> [TUGAS A]:
Geser koordinat pada jawaban di baris data dengan menambahkan 128 ke setiap angkanya, mulai dari baris yang memuat "Where should I" hingga akhir baris data, lalu tulis ulang semua baris itu beserta permintaannya. Jangan sertakan gambar dalam jawaban.

> [KUTIPAN DOKUMEN]:
Kekuatan di belakang Suu Kyi adalah Amerika. Ketertarikan Amerika terhadap Myanmar terutama karena posisinya yang berdekatan dengan China. Amerika ingin mengepung China dari semua sisi dan mencegahnya melakukan ekspansi ke wilayah Amerika agar tetap terkurung di dalam negerinya. Oleh karena itu, Amerika ingin menghilangkan pengaruh Inggris dari negara ini dan berupaya menghilangkan pengaruh Inggris dari seluruh wilayahnya, terutama di anak benua India. Untuk menggagalkan upaya Amerika tersebut, Inggris dengan kebencian politiknya mendorong antek-anteknya di tentara Burma untuk menunjukkan kecintaan kepada China, sehingga mereka mulai mendekati kekuatan komunis untuk menutupi sifat aslinya sejak kudeta militer pertama pada tahun 1962 M. Mereka juga mendekati Rusia, dan kemudian Inggris membujuk China dan Rusia untuk mendukung rezim Burma dalam menghadapi Amerika, padahal tidak ada pengaruh nyata bagi China dan Rusia di negara tersebut, selain ambisi untuk mempengaruhi dan menghadapi ekspansi Amerika di Asia Selatan.

[Baris data penunjukan]
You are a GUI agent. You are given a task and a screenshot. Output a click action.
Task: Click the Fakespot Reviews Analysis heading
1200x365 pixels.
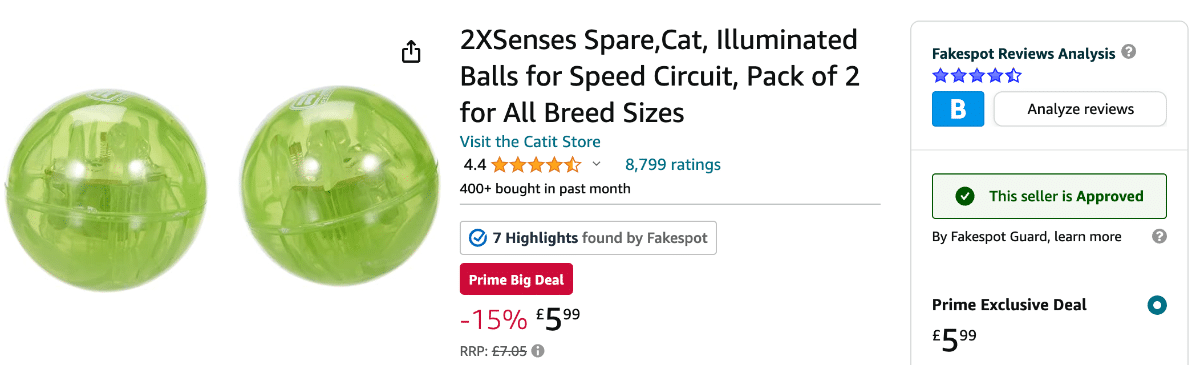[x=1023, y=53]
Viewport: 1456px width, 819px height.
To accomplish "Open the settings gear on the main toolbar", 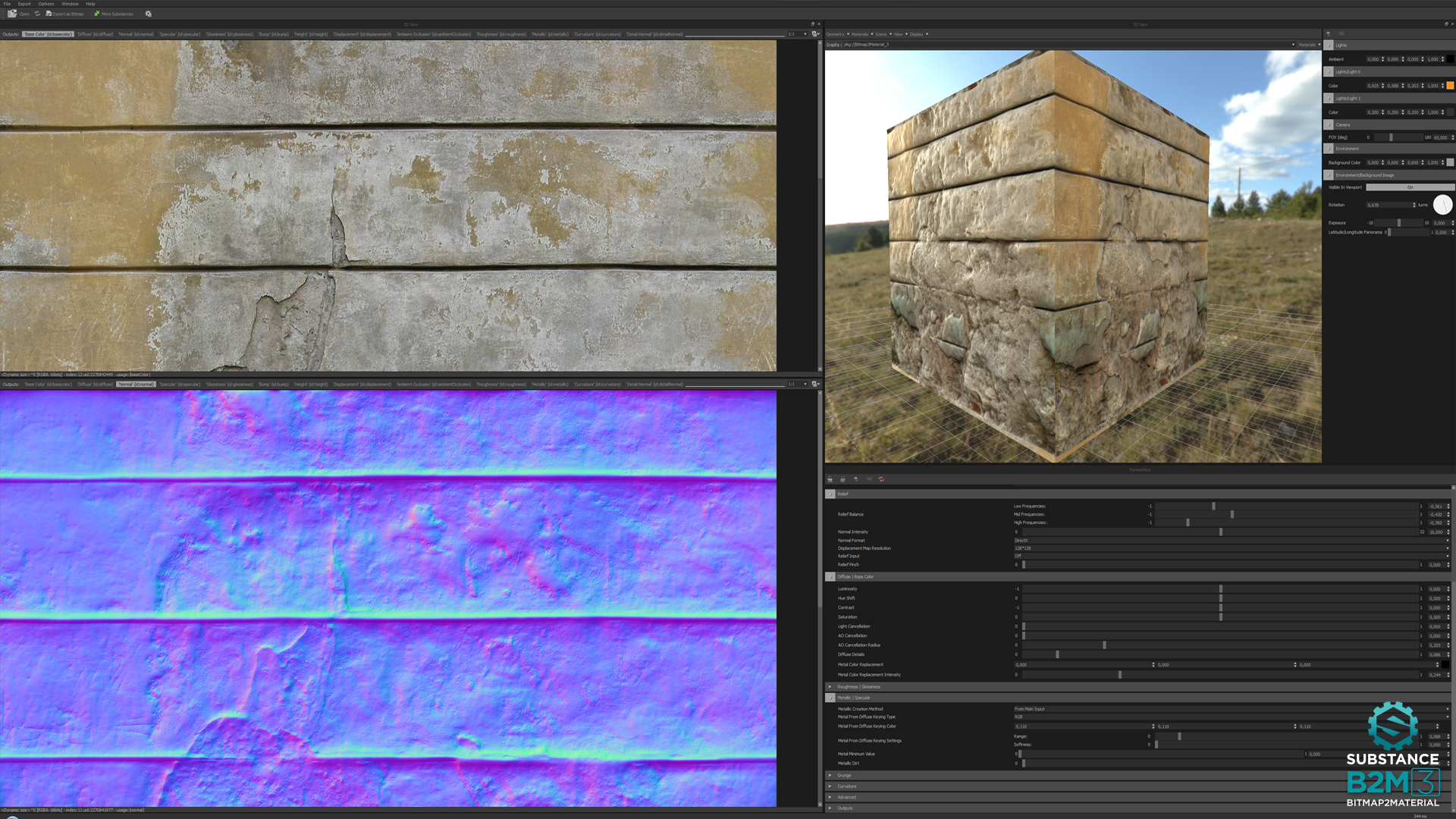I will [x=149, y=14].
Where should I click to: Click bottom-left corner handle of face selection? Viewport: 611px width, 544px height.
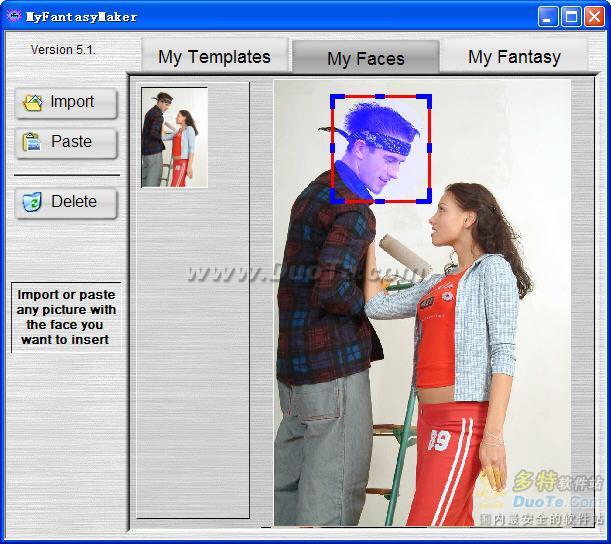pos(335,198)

> [TUGAS B]:
Lanjutkan teks tentang persaingan pengaruh Amerika, Inggris, dan China di Myanmar dari bagian terakhirnya.

> [HASIL TUGAS A]:
Where should I click to: Click bottom-left corner handle of face selection? Viewport: 611px width, 544px height.
pos(463,326)

> [HASIL TUGAS B]:
Sedangkan bagi umat Islam di Myanmar, pemimpin kudeta adalah yang paling bertanggung jawab atas penganiayaan dan pengusiran mereka sejak tahun 2017 M, dan meskipun terjadi konflik politik antara Amerika dan Inggris di Burma, namun mereka kompak mendukung kaum Buddha dalam penindasan umat Islam tanpa membuat Barat tergugah oleh perasaan kemanusiaan apa pun yang sering dinyanyikannya selain pernyataan publik yang hampa. Ketika tentara dan kaum fanatik Buddha pada umumnya, yang dipimpin oleh para biksu yang penuh kebencian, melakukan penindasan terhadap umat Islam pada tahun 2017 M, Amerika sama sekali tidak melakukan apa pun yang signifikan, bahkan anteknya, Suu Kyi, pemenang Hadiah Nobel Perdamaian, malah membela operasi militer dalam penindasan dan pengusiran ratusan ribu Muslim.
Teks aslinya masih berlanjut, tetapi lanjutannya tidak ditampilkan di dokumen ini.